Your AI Conversations Break After 20 Turns? You Need These Three Lines of Defense

Your user has been chatting with your AI assistant for 20 turns. They’ve built up rich context — debugging history, file references, decisions made. Then they hit: “Conversation too long, please start a new chat.” All that context? Gone. They uninstall your app.

The Problem

In the previous post, I distilled the resilience layer from OpenClaw’s Agent engine. I briefly mentioned one recovery strategy — context overflow recovery — in a single paragraph.

But when I actually read OpenClaw’s context handling code, I found it far more sophisticated than “compress and retry.”

It’s a three-tier defense system. Each tier has its own trigger conditions, execution strategy, and fallback path.

How most LLM apps handle context overflow:

try {
  await llm.chat(messages)
} catch (err) {
  if (err.message.includes('context')) {
    return "Conversation too long, please start a new chat"
  }
}

OpenClaw’s approach — three lines of defense, from light to heavy:

Before every API call
    |
    v
Defense 1: Context Budget Check (proactive)
    -> Estimate current token count, predict overflow
    -> Over threshold?
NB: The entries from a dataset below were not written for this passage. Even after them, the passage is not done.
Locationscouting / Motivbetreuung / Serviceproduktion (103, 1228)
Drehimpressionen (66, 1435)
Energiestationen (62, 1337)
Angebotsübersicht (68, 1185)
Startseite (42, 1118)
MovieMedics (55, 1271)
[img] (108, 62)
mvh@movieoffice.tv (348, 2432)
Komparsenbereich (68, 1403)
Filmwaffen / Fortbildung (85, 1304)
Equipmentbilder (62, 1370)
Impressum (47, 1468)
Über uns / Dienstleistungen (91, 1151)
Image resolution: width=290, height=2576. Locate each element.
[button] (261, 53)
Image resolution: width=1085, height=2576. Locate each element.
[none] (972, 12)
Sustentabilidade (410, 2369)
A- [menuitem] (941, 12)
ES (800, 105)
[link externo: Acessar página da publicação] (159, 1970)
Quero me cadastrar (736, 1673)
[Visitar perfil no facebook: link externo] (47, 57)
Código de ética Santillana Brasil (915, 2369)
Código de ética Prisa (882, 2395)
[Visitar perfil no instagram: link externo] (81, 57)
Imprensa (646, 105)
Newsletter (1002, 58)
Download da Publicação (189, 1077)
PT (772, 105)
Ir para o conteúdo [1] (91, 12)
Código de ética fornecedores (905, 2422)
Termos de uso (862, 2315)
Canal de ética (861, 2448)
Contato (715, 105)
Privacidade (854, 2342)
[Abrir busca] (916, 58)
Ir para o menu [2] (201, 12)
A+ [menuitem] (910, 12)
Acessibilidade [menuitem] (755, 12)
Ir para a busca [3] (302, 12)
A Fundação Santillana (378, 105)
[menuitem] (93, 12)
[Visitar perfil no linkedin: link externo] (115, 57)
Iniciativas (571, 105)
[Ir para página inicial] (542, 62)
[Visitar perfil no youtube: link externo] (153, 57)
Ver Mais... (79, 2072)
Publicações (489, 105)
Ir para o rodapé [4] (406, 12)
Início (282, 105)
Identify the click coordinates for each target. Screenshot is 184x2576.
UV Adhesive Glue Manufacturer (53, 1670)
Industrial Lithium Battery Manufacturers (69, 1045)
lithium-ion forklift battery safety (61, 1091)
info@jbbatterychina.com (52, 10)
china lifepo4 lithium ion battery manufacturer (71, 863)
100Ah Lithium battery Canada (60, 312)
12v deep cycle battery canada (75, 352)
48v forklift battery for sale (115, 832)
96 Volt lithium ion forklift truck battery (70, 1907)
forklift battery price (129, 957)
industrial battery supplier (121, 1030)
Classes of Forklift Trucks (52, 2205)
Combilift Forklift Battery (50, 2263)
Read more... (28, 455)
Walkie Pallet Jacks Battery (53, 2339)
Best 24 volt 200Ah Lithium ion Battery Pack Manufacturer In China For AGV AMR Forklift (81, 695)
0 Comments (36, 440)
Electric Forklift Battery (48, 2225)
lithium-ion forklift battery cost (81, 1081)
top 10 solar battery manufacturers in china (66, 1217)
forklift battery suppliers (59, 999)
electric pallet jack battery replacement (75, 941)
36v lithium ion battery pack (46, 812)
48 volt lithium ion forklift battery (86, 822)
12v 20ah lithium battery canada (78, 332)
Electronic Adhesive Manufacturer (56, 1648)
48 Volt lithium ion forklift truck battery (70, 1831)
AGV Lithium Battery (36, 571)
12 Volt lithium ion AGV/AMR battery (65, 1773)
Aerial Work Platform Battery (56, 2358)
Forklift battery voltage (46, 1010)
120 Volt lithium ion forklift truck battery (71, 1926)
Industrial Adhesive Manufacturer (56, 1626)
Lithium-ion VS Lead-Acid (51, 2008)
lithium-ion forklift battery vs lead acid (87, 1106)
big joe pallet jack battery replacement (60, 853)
Trigger Defense 2 or 3
    |
    v
Defense 2: Tool Result Truncation (lightweight)
    -> Find the largest tool results, truncate by threshold
    -> Pure string operations, completes in milliseconds
    |
    v
Defense 3: Conversation Compression (heavyweight)
    -> Summarize old messages with a cheap model
    -> Preserve recent turns + system message
    |
    v
All fail -> Graceful error (not a crash)

The user notices nothing. The conversation continues.

The key difference: most developers only handle overflow after the API throws an error. OpenClaw knows before sending whether overflow will happen.

Defense 1: Context Budget — Knowing You’ll Overflow Before You Do

The other two defenses are about “how to fix it when things break.” This one is about “knowing things will break before they do.”

// Reserve 4096 tokens for model output
const RESERVE_OUTPUT_TOKENS = 4_096

// Heuristic: 4 characters ~ 1 token
const CHARS_PER_TOKEN = 4

Before every request, calculate the total token count of current messages, subtract the output reserve, and you know how much room is left. When utilization exceeds 70%, proactively trigger truncation or compression — instead of waiting for a 100% crash.

This is the “radar” of the entire defense system. Without it, you only learn about overflow after the API fails. With it, you can start handling things with 30% headroom remaining.

Defense 2: Tool Result Truncation

The lightest defense — no LLM calls needed, pure string operations, millisecond completion.

Why Tool Results Are the Biggest Overflow Source

In Agent scenarios, a single read_file can return hundreds of thousands of characters. A database query can return hundreds of records. These tool results get stuffed directly into the context window.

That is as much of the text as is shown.